I’ll single out two features only: first, the colour cinematography of Jingsong Dong, here so richly varied and sensitive in its shaping of moods and scenes I’m back in the National Gallery, Trafalgar Square, making my enraptured way through the single best collection of paintings anywhere on the planet.

Colour noir: Black Coal, Thin Ice

Nuanced noir; nuanced colour: Yi’nan Diao, with a little help from his friends, blows away any remaining snobbish doubts on that score. Though perhaps the keenest appreciation here should be shown to Yong-gi Lee, the “colorist,” unsurprisingly among Yi’nan’s frequent collaborators and much sought after by fellow directors.

The second point concerns the policeman, Zhang Zili (brilliantly played by Liao Fan) through whose often drunken eyes we “follow” events. As a true descendant of Chandler’s Marlowe he is not hard to recognize. But even Chandler’s definitively tense prose-poetry has, I think, been outstripped by – again an unlooked-for nuance – Zhang’s less-than-lonely place in society. Zhang’s moral agency, like his work and his very life, is as threatened as Marlowe’s; but there’s another un-Marlowe-like connection between Zhang’s worldview and that of other “normal” workers – not just other policemen but, for example, firefighters.

Liao Fan

Called to an incident where a drunk (not Zhang) is letting off fireworks from a high-rise block of flats into the pale blue sky and into the streets below, the fire brigade struggles to see where the culprit is firing from. There’s something Chaplinesque but also eerily beautiful about the ongoing chaos: yes, the colour photography explains much of this effect; as does the contrast with far grimmer misdeeds that the film has been detailing and, very frequently, losing us in the detail.
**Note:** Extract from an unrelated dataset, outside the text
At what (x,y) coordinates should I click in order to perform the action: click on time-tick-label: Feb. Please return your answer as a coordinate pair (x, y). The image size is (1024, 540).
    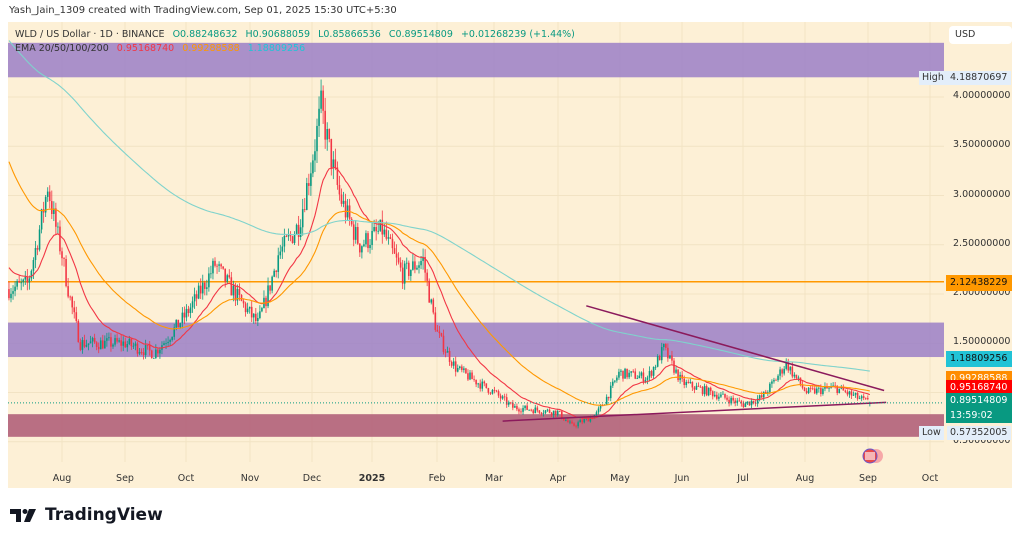
    Looking at the image, I should click on (437, 478).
In the end, though, I was left with that same sense of acquiescence in life’s apparently boundless miseries first brought home by that bus tour at Ground Zero. On reflection, this has less to do with a zest for the ghoulish and much more to do with moving forward with life as it is, no matter our immediate pains. It could be called “making the best of a bad job”; but in this case it can also be called “great art.”